Every relationship that we have in our life—our contact with each person, place, and event—serves a very special, if yet to be realized, purpose: it is a mirror that reveals things to us about ourselves that can be realized in no other way. I think this is one of the reasons that so many of us love to be out and about in that great showroom of life called Mother Nature.
For instance, gazing into the depths of a night sky we realize a sense of something vast and timeless; in her mountains we sense the soul of majesty; in any newborn there’s a sense of an all but forgotten innocence. With all that touches us this way, we are made aware of a life larger than our own, yet one that is inseparable from the part of us that stands as witness to it.
Through these relationships we glimpse the ineffable; by their touch we are awakened to realize that whatever we behold in this world is but a mirror of the worlds above, and that all of these worlds reside within us. The soul knows this to be true: that in the common hides the celestial, and so it waits, watchful, never knowing when or where it will catch a message from heaven. Such moments are never announced. They enter quietly, unexpectedly, and—as the following illustration helps make clear—though they vanish into thin air, their impression lasts forever.

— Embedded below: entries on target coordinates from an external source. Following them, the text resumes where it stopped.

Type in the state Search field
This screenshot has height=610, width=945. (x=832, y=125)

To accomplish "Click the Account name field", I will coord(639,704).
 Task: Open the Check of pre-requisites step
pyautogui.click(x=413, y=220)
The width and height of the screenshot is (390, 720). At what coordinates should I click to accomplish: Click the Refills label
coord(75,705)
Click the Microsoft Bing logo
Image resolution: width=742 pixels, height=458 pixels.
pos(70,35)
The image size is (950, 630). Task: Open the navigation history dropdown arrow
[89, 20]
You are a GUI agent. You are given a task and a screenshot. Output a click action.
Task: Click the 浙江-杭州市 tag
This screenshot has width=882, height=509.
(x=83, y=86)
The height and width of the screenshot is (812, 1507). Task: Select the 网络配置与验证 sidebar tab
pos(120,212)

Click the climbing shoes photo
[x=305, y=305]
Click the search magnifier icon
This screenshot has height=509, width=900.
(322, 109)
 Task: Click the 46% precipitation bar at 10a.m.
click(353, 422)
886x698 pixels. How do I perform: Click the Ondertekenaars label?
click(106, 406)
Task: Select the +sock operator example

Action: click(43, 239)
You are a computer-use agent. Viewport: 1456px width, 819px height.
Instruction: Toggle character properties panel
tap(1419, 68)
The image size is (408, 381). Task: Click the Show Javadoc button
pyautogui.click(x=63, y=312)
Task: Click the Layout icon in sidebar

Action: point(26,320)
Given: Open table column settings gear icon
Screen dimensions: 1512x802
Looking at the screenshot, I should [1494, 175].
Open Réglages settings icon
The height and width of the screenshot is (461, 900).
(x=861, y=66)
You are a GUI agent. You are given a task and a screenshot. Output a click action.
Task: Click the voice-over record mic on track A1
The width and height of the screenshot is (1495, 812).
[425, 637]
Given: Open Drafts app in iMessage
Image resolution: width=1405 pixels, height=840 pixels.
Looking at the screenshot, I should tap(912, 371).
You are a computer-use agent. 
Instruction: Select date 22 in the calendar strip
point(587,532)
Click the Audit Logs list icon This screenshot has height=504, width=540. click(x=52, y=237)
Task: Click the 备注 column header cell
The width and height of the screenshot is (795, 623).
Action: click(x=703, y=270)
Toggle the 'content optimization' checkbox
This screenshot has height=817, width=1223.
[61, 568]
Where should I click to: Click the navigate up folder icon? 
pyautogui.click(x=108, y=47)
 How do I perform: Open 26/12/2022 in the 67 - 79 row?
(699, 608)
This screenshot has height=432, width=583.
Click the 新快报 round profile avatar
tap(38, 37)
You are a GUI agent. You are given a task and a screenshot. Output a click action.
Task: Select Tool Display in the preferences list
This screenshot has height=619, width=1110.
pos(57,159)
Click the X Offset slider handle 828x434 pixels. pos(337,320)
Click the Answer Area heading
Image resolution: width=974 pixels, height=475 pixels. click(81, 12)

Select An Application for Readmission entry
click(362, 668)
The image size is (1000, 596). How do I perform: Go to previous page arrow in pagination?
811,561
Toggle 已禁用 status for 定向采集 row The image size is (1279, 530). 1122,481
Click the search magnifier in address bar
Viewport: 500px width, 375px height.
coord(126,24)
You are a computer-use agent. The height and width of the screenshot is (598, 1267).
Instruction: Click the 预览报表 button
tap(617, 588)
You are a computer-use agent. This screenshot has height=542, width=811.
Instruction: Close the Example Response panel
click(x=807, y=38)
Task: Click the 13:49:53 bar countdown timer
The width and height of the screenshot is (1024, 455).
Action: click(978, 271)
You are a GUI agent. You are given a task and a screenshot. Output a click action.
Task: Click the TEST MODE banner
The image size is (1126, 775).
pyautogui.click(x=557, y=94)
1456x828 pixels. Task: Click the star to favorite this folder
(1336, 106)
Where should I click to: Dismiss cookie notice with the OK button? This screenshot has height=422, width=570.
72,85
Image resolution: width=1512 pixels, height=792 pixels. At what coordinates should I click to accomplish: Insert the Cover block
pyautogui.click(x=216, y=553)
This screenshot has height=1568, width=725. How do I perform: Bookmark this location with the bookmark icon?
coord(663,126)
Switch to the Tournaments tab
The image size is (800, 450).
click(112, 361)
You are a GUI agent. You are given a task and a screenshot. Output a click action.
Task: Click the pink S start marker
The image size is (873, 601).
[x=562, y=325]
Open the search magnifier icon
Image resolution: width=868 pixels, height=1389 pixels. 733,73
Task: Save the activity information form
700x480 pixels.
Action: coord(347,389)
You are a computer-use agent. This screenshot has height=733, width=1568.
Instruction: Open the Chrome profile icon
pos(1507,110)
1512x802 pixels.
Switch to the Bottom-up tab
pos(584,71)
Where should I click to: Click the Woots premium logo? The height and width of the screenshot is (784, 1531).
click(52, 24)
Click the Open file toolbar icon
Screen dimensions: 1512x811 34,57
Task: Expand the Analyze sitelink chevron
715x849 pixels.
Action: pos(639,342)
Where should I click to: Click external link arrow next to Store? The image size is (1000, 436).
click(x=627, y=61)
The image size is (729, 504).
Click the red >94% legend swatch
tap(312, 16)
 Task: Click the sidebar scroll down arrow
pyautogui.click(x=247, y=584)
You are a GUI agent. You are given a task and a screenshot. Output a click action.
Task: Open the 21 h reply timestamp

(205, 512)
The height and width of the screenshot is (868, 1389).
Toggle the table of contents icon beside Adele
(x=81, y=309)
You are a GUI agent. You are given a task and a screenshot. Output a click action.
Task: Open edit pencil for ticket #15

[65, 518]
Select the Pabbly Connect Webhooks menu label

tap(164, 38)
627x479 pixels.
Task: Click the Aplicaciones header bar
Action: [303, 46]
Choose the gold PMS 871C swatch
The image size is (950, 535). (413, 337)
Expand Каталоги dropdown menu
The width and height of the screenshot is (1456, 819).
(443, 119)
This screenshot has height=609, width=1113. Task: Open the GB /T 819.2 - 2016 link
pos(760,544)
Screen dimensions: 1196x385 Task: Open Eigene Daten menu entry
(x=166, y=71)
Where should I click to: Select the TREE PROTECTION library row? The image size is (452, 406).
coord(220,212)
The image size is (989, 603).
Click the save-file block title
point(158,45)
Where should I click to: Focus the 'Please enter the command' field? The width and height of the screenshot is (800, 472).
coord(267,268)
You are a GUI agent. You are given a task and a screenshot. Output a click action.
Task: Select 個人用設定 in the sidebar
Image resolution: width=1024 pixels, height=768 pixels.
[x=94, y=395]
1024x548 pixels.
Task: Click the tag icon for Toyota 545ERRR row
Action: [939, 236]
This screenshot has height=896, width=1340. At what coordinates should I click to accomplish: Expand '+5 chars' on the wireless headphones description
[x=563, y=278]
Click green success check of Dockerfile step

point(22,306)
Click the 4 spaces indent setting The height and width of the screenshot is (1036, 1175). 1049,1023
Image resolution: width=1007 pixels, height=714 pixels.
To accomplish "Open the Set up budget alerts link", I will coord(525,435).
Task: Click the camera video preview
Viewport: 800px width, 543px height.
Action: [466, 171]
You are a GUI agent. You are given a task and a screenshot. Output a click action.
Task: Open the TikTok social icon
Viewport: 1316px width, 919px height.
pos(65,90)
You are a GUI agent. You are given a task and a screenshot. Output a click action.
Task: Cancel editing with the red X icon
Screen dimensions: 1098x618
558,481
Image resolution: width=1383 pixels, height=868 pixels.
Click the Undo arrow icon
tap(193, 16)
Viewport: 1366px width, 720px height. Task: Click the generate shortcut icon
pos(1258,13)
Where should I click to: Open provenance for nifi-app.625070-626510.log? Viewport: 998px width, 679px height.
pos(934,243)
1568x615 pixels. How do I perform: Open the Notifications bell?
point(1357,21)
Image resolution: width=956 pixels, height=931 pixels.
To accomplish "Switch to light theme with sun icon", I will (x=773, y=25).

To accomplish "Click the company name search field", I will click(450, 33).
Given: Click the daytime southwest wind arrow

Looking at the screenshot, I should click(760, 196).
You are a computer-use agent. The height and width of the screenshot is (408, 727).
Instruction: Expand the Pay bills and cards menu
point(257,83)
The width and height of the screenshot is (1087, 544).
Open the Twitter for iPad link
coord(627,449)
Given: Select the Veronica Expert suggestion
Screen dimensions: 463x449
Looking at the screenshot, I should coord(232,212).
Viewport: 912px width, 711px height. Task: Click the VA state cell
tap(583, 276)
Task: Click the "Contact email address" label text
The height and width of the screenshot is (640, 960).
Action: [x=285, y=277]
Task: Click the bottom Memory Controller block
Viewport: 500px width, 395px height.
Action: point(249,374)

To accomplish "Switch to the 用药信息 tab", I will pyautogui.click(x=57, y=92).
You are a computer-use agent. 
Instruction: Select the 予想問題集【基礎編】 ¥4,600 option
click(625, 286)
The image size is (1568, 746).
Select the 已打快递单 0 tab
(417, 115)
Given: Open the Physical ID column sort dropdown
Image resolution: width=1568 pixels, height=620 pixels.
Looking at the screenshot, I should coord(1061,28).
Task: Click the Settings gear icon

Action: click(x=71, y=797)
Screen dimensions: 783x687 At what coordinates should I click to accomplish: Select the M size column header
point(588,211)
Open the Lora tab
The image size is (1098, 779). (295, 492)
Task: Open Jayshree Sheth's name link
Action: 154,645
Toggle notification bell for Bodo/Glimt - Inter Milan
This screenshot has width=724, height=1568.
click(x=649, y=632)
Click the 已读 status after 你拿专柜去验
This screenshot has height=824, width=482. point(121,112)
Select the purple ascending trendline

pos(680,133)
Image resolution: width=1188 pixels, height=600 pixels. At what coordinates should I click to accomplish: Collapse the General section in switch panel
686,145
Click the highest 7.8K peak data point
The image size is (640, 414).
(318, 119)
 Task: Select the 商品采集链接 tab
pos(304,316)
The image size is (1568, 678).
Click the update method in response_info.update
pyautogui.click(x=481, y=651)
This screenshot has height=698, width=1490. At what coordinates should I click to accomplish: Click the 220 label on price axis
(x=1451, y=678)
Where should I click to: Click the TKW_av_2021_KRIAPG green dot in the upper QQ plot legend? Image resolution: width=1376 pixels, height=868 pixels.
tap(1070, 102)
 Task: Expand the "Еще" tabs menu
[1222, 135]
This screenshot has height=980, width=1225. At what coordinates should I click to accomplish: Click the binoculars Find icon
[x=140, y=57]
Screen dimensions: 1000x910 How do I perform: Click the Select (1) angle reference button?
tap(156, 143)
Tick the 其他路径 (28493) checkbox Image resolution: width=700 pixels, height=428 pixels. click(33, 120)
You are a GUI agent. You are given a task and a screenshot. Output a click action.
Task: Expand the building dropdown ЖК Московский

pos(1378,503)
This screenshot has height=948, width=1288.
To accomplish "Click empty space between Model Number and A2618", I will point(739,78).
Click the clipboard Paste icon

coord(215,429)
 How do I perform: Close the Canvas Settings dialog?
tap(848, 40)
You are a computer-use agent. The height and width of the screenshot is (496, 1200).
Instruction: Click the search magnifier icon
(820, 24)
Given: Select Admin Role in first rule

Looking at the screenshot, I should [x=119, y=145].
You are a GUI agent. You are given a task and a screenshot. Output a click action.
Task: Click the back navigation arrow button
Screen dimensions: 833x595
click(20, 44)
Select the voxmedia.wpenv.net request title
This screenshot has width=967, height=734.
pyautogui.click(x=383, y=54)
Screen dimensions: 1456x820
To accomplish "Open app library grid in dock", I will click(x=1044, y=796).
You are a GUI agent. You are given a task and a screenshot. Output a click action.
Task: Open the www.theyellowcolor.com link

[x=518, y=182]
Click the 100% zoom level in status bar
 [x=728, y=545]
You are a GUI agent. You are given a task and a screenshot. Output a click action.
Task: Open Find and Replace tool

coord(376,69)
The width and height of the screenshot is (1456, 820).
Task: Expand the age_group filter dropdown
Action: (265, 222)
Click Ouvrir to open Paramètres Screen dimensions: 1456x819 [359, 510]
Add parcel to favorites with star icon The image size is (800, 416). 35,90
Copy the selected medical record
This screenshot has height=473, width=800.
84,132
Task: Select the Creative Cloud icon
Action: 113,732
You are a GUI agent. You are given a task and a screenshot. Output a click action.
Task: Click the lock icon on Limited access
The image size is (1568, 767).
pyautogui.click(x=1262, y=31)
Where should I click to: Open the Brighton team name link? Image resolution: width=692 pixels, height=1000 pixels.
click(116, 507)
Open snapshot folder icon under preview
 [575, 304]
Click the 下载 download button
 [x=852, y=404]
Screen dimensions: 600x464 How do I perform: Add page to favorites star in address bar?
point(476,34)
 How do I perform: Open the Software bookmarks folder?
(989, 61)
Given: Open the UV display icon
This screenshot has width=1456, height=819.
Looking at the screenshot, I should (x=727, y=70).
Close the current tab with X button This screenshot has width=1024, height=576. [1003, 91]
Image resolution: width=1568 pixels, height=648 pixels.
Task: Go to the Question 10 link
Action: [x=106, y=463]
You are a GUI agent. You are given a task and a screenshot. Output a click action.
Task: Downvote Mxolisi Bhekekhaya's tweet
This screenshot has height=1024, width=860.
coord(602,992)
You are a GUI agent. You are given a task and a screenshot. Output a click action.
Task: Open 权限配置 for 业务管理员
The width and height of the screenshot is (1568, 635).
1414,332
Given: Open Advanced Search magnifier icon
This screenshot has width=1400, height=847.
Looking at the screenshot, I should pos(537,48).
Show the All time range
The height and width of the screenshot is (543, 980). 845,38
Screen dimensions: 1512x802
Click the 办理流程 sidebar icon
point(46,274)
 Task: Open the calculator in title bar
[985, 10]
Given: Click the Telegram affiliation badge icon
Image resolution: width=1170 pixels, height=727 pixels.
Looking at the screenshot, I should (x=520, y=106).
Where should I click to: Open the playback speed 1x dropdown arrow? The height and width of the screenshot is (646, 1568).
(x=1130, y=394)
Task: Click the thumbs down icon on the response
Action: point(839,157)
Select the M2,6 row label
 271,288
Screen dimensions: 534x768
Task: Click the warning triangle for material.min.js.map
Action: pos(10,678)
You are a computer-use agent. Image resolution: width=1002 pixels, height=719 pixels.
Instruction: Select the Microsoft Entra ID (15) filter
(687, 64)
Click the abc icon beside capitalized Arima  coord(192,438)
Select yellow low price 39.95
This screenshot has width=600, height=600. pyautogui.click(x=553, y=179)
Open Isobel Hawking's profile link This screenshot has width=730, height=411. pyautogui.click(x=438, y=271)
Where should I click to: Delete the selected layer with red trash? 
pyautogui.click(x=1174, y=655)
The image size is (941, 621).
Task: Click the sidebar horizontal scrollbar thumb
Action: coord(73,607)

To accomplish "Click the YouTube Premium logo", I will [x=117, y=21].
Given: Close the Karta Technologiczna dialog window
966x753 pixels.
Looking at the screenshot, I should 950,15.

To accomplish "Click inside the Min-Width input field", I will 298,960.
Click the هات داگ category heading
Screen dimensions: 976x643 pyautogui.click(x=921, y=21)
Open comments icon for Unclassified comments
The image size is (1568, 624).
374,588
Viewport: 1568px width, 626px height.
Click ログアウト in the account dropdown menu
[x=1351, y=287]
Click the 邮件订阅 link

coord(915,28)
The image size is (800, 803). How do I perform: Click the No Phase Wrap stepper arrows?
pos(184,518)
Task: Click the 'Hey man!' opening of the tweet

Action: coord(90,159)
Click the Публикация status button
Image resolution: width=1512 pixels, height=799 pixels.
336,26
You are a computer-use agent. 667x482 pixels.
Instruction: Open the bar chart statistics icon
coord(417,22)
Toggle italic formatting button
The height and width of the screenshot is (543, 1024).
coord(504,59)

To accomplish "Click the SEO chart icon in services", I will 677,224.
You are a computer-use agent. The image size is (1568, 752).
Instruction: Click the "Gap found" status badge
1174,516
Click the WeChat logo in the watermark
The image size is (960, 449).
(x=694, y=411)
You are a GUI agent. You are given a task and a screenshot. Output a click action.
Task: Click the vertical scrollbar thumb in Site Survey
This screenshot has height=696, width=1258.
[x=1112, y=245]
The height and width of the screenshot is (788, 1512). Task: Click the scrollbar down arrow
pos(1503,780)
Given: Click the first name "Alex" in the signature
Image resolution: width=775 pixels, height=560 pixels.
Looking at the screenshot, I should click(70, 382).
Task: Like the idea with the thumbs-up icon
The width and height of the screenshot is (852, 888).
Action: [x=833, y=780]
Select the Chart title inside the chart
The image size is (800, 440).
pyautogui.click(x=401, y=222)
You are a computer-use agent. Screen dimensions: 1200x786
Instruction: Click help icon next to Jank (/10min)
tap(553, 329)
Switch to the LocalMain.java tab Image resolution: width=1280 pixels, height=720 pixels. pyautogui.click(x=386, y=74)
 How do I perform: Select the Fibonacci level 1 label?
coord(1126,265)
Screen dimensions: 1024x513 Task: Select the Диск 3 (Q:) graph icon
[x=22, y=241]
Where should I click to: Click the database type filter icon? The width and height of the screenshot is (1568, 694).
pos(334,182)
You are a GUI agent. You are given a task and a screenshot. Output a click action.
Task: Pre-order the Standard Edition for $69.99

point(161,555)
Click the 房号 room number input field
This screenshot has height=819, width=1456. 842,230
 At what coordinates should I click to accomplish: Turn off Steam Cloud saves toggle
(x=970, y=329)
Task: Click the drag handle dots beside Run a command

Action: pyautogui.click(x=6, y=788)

When autumn comes, particularly near its end, the ground on the little mountaintop where I live is literally golden brown with all of the oak leaves that have parted ways with their seasonal parents.
It’s so beautiful to watch the thousands of leaves fall like slow-motion snowflakes finding their way to the forest floor and their temporary resting place there. Then come the late October–early November winds, and all the leaves are off to the races. Like a large gathering of tiny tumblers, they’re driven here and there, rolling head over end in a dead heat to places unknown.
The remarkable thing I’ve always wondered about is where are they all going? Because even though everything is in movement, I can barely discern any difference in what remains before me. The leaves the wind picks up and scatters down the hill are replaced, moment by moment, with the leaves moving up the hill from the other side! It’s something like a giant game of musical chairs, only there’s a spot for all of the players. Slowly the lesson appears; a celestial secret is playing itself out right before me:
Everything moves, but nothing changes.
The ground over which these leaves race remains the same; it provides the stage upon which an infinite number of characters interact with one another yet never really change anything other than their places. This is a near perfect metaphor for any aspirant wishing to understand the relationship of their immortal Self with the world of passing time that runs through it.
Within us—at the very center of our being—is a spiritual ground, a perfect stillness that is to the movement of our thoughts and feelings as is the earth to the leaves that race across her until there’s nowhere else to run. Resting from their race, they enter into her stillness, giving themselves up to nourish her body so that she may give birth again come the spring.
How can we better see this beautiful truth? What must we do to find the freedom that comes with realizing the changeless ground of the divinity that dwells within us?
Be here.
Be still.
Remember the truth of yourself.
By giving your complete attention to the living presence of all that you are, you will be given the incomparable awareness that while all around you everything changes, within you lives what is unchanging. Fearlessness follows this discovery in much the same way as late evening shadows flee the morning light.